VivaLnk has developed a durable, non-invasive, highly accurate, wireless patch for monitoring your stress and physical health.
Technology
  •     Body Temperature
  •     Respiration Rate
  •     Sleep Status
  •     Heart Rate and Variability
  •     Stress Levels
  •     Activity/Training
Key Problems Solved
  •     Real-Time & Remote Monitoring
  •     Accuracy
  •     Durable, Low-Power Solution
  •     *Early Detection / Alerts – Stress & Health Conditions
Iontophoretic-biosensing Tattoo
Nanoengineers at the University of California, San Diego have tested a temporary tattoo that both extracts and measures the level of glucose in the fluid in between skin cells.
The sensor represents the first example of an easy-to-wear flexible tattoo-based epidermal diagnostic device combining reverse iontophoretic extraction of interstitial glucose and an enzyme-based amperometric biosensor.

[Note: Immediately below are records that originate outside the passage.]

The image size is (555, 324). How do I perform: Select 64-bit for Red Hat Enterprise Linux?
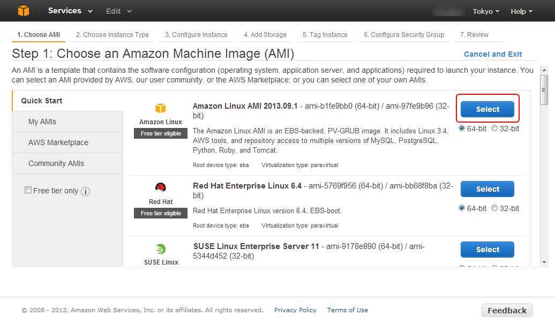(x=462, y=208)
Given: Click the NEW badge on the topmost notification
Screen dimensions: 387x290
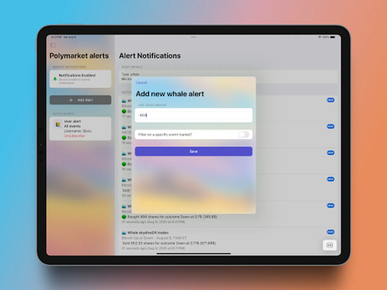Looking at the screenshot, I should pos(330,100).
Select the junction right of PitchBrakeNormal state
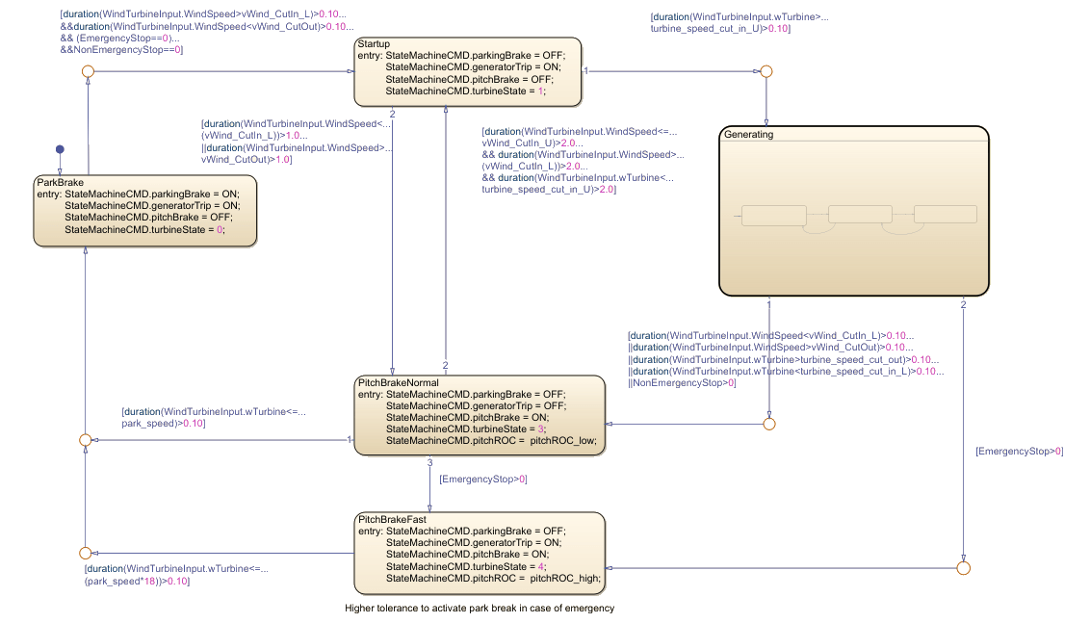The width and height of the screenshot is (1090, 623). tap(768, 424)
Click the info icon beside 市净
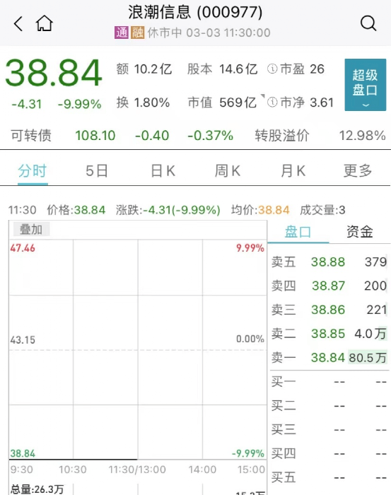The image size is (391, 495). (272, 103)
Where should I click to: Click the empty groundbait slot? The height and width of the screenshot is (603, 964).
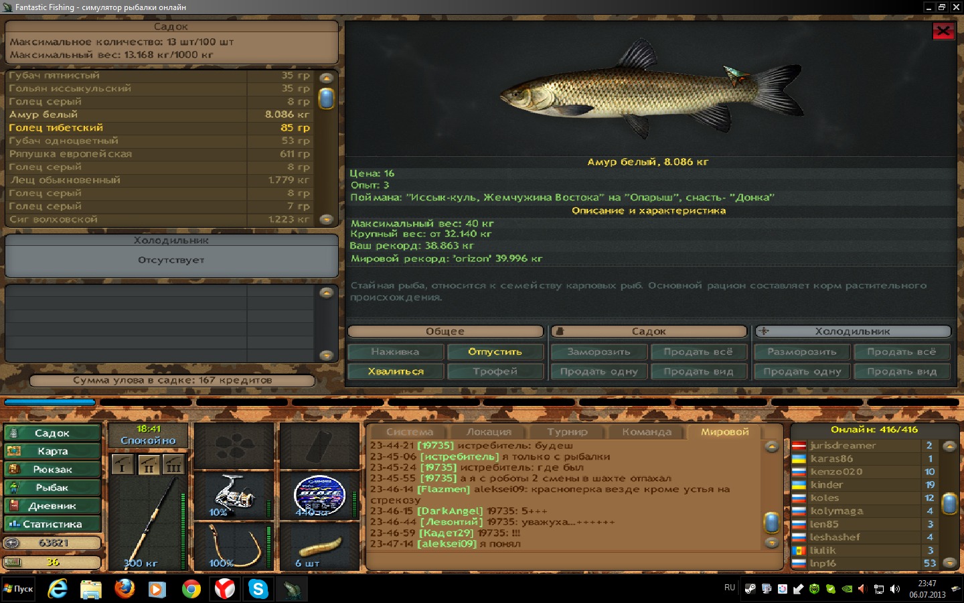(x=234, y=446)
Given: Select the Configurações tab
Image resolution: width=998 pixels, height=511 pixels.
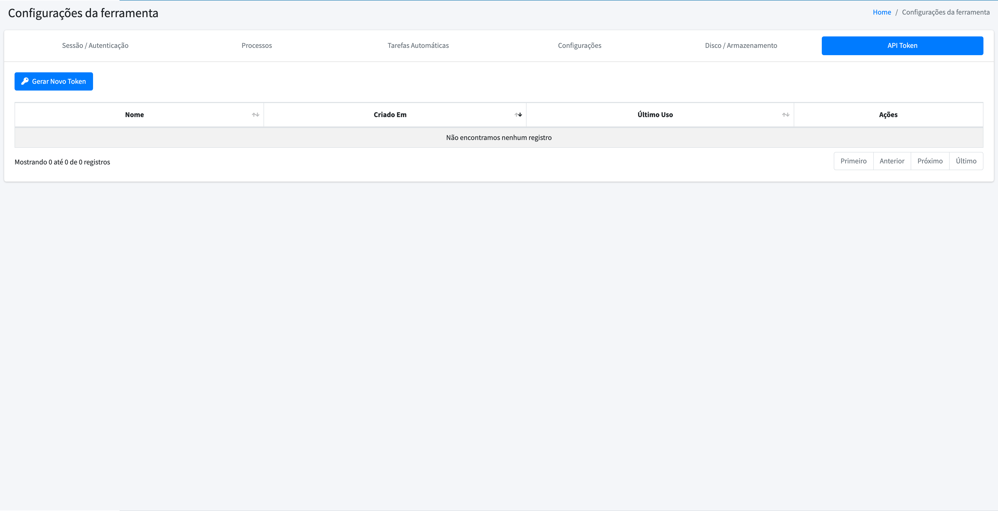Looking at the screenshot, I should [x=580, y=45].
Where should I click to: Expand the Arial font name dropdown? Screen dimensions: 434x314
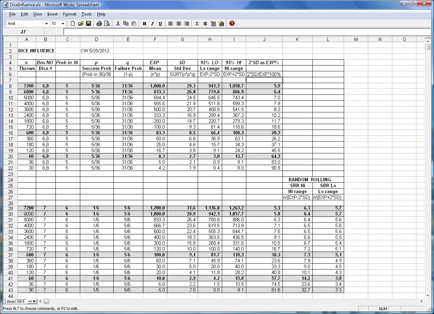click(47, 23)
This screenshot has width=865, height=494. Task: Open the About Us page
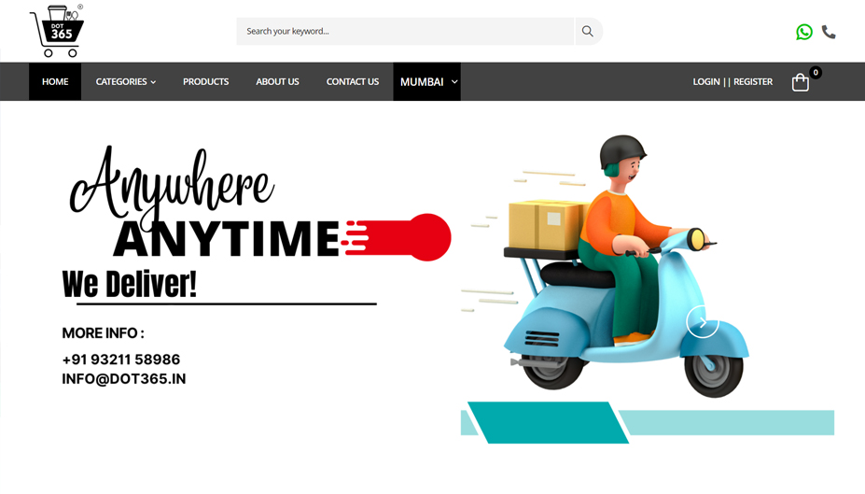coord(277,81)
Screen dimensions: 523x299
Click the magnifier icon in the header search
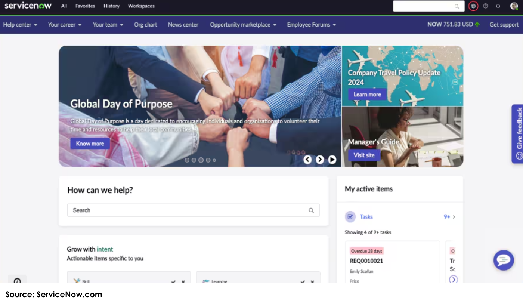click(457, 6)
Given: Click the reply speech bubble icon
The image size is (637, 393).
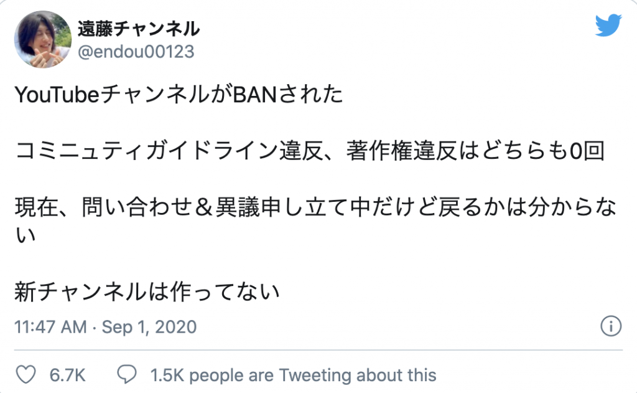Looking at the screenshot, I should (x=127, y=375).
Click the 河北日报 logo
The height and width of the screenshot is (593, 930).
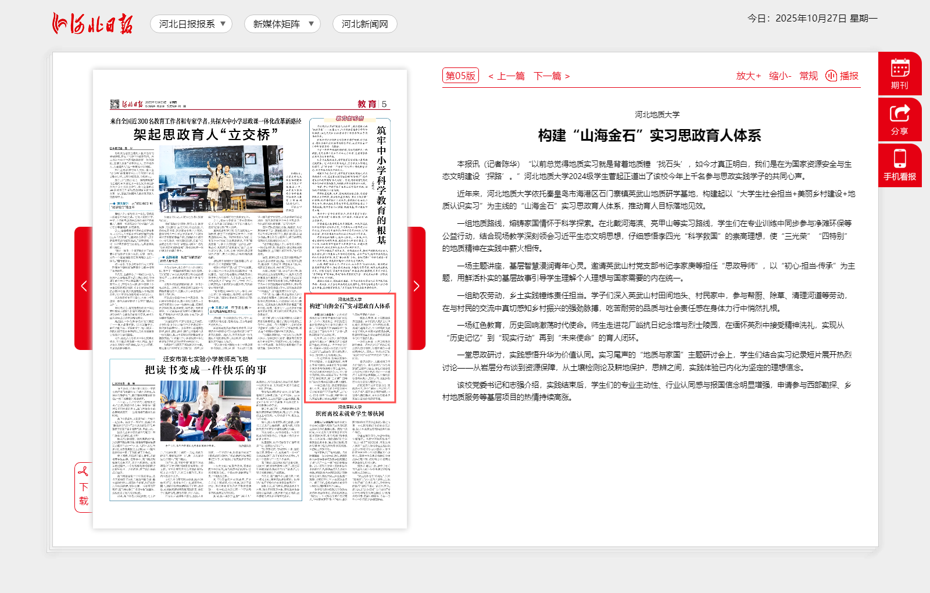coord(92,24)
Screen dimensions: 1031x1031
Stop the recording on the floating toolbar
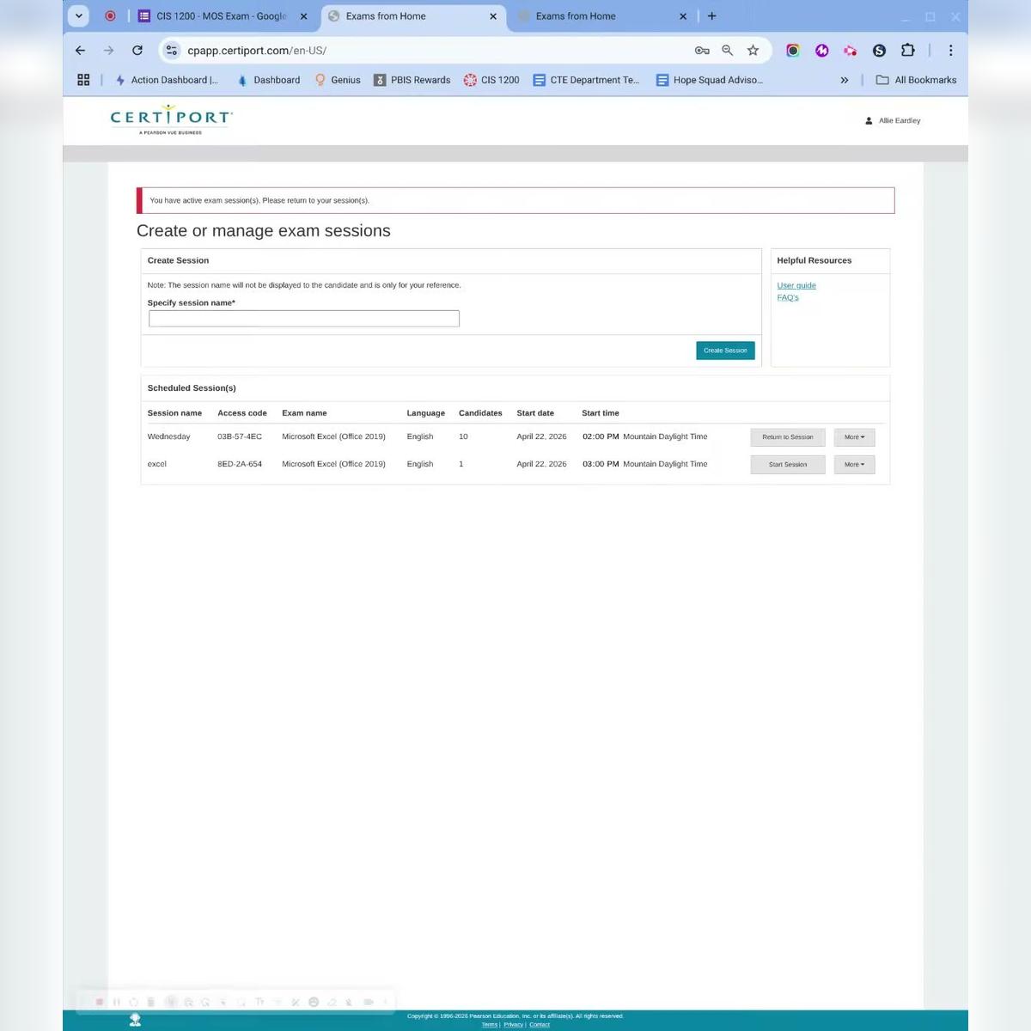(100, 1002)
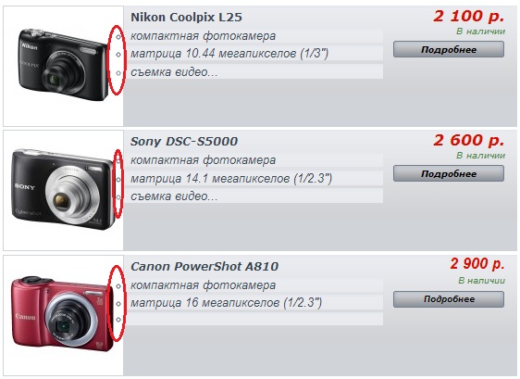The width and height of the screenshot is (520, 379).
Task: Click bullet icon beside 'матрица 10.44 мегапикселов'
Action: point(118,55)
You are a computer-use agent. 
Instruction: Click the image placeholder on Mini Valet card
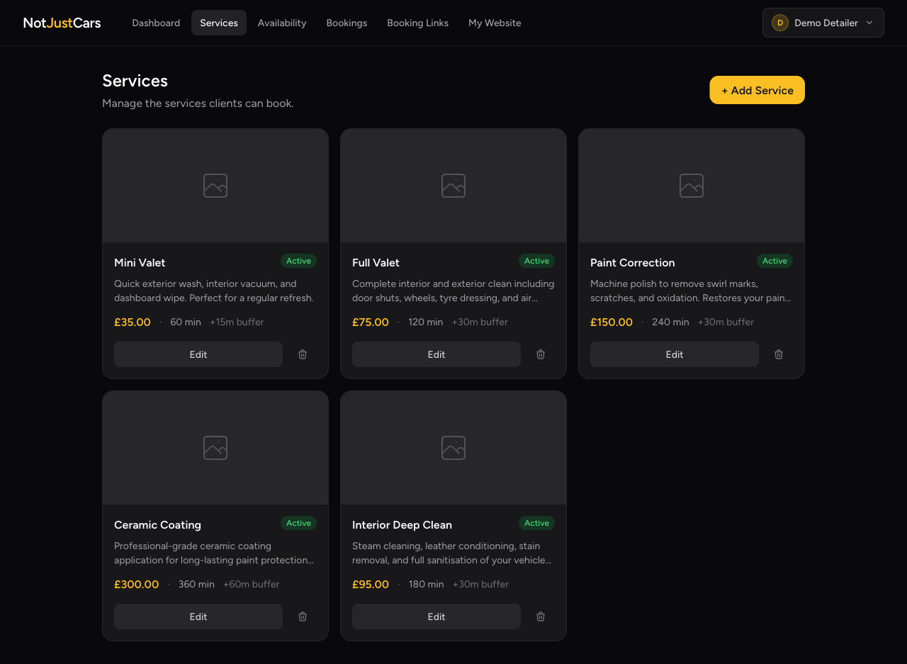pyautogui.click(x=215, y=185)
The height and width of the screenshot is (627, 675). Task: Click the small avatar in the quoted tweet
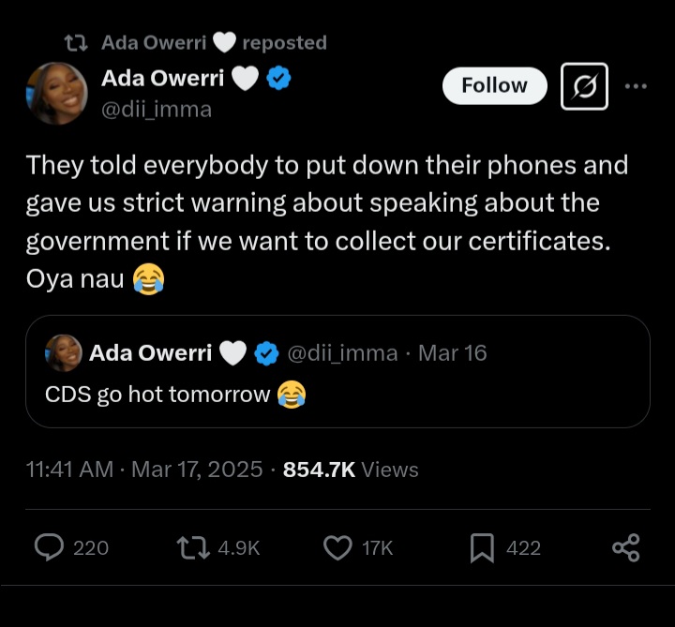click(x=63, y=353)
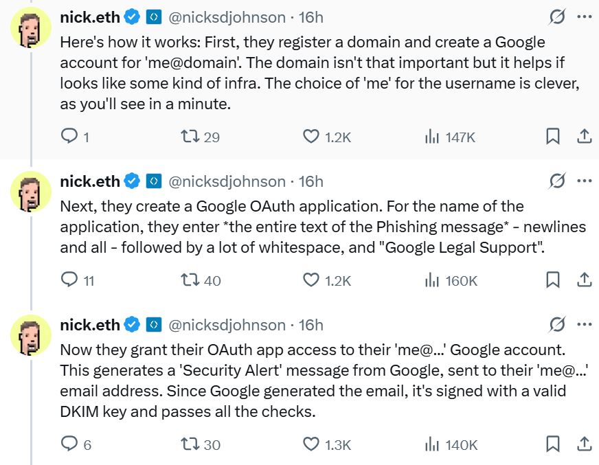The width and height of the screenshot is (599, 465).
Task: Like the first tweet about registering a domain
Action: tap(311, 137)
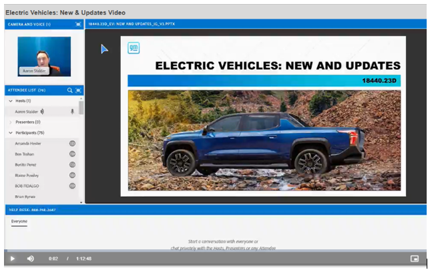
Task: Maximize the shared presentation panel
Action: 421,24

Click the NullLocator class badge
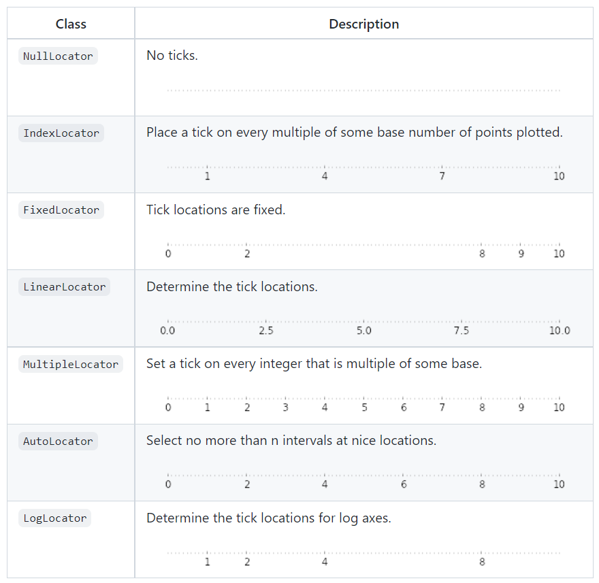[58, 56]

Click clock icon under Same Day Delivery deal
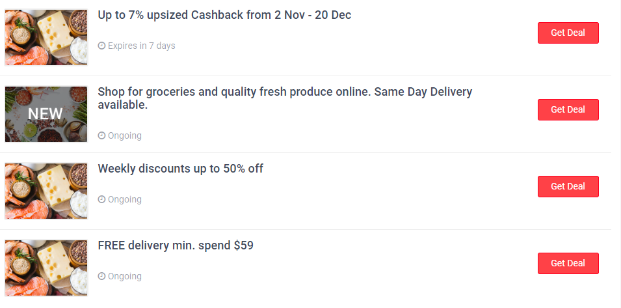pos(101,135)
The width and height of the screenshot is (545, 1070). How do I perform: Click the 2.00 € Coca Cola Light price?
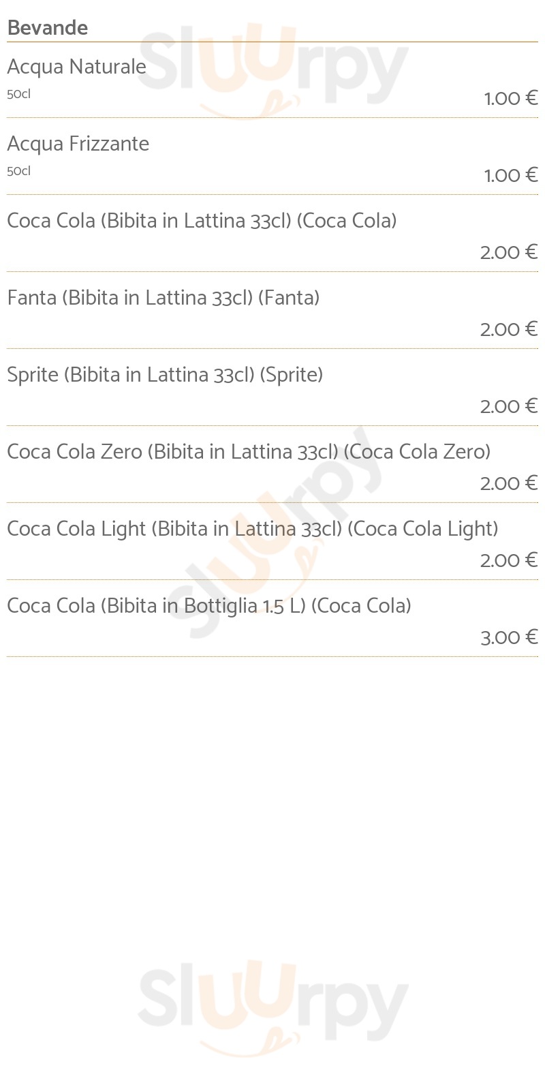pos(509,561)
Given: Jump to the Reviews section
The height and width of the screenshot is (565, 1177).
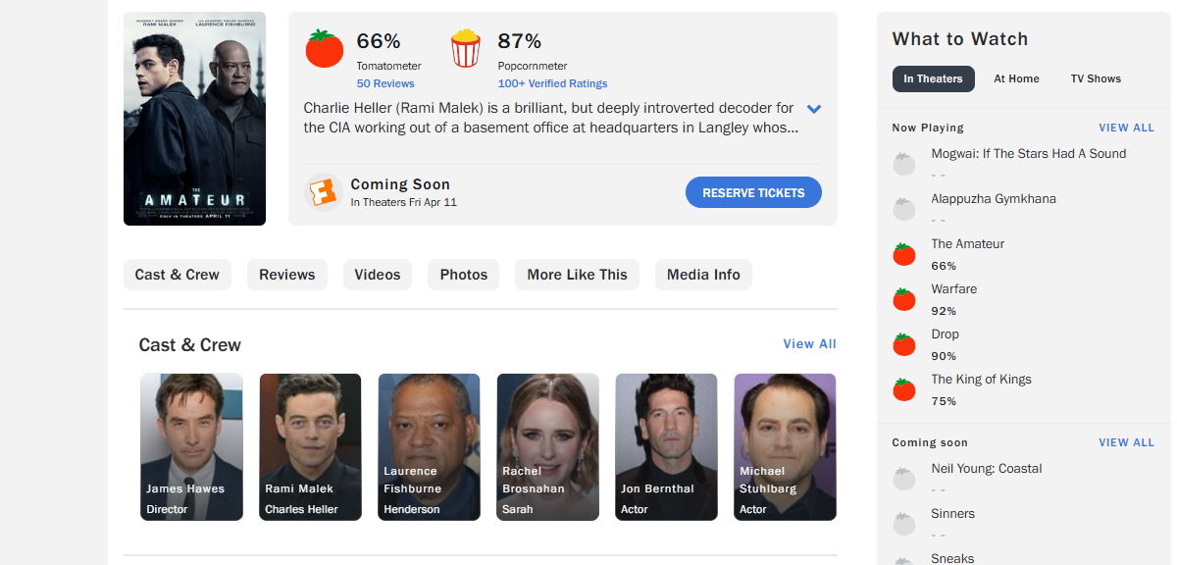Looking at the screenshot, I should pos(287,275).
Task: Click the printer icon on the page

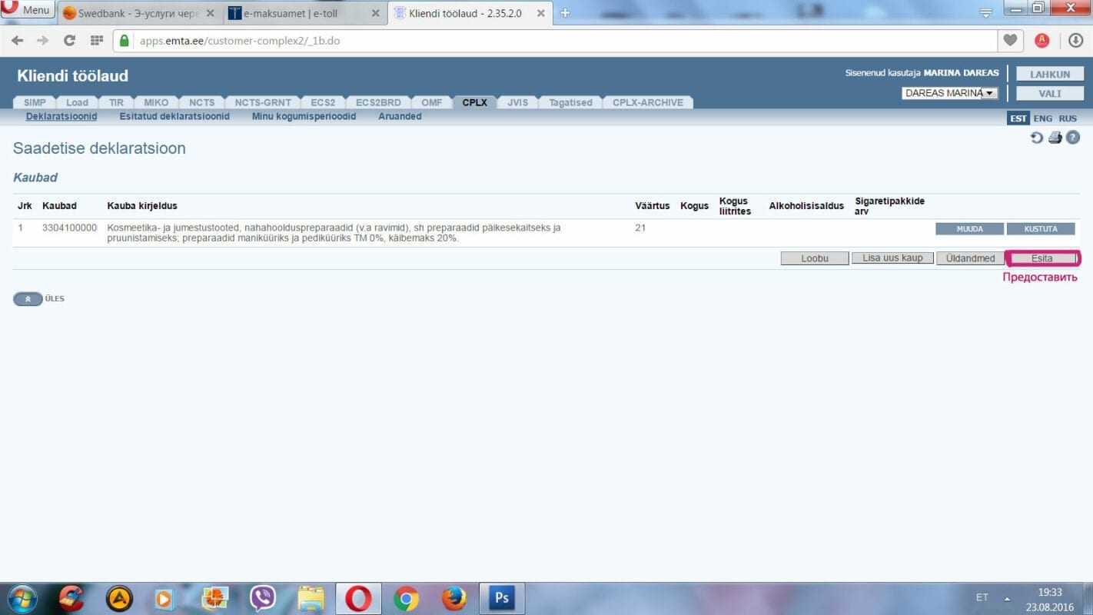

In-vitro studies reveal the tattoo sensor’s linear response toward physiologically relevant glucose levels with negligible interferences from common coexisting electroactive species. The iontophoretic-biosensing tattoo platform is reduced to practice by applying the device on human subjects and monitoring variations in glycemic levels due to food consumption. Correlation of the sensor response with that of a commercial glucose meter underscores the promise of the tattoo sensor to detect glucose levels in a noninvasive fashion.


Multiparametric Epidermal Sensor Systems
A team of researchers in the Cockrell School of Engineering at The University of Texas at Austin has invented a method for producing inexpensive and high-performing wearable health patches that can continuously monitor the body’s vital signs for human health and performance tracking, potentially outperforming traditional monitoring tools such as cardiac event monitors.
Led by Assistant Professor Nanshu Lu, the team’s manufacturing method aims to construct disposable tattoo-like health monitoring patches for the mass production of epidermal electronics, a popular technology that Lu helped develop in 2011.


Biolinq Biosensor
Blood level info without accessing blood.
Biolinq (formerly Electrozyme) develops skin-applied electrochemical sensors that analyze body fluids to provide actionable health information. This is a skin-applied biosensor, disguised to look like a temporary tattoo, that can provide valuable feedback on how the body reacts to physical activity. Founded in 2012 by Joshua Windmiller, PhD, and Jared Tangney, PhD, Biolinq aims to add a new dimension to athletic performance for fitness enthusiasts of all levels.
Biolinq got its start in the UC San Diego Nanobioelectronics Lab where Windmiller, then a PhD candidate, researched biomarker panels and assays that could help identify and treat battlefield injuries without drawing blood. With funding from the Office of Naval Research, Windmiller focused on measuring biomarkers in mitochondrial areas going just under the skin.
The epidermal tattoo takes readings of the body from the chemicals found in perspiration. The sensor measures lactate acid, electrolytes, and ammonia, three indicators that go well beyond the typical pulse/heart rate monitors currently on the market. Metabolic information provided by Biolinq is transmitted in real time to its user via a smart watch or armband worn over the tattoo, which is applied over a wrist or deltoid muscle before each workout.
The wrist and arm bands will be sold and developed by Biolinq’s strategic partners. The epidermal sensors, made from proprietary ink, are disposable.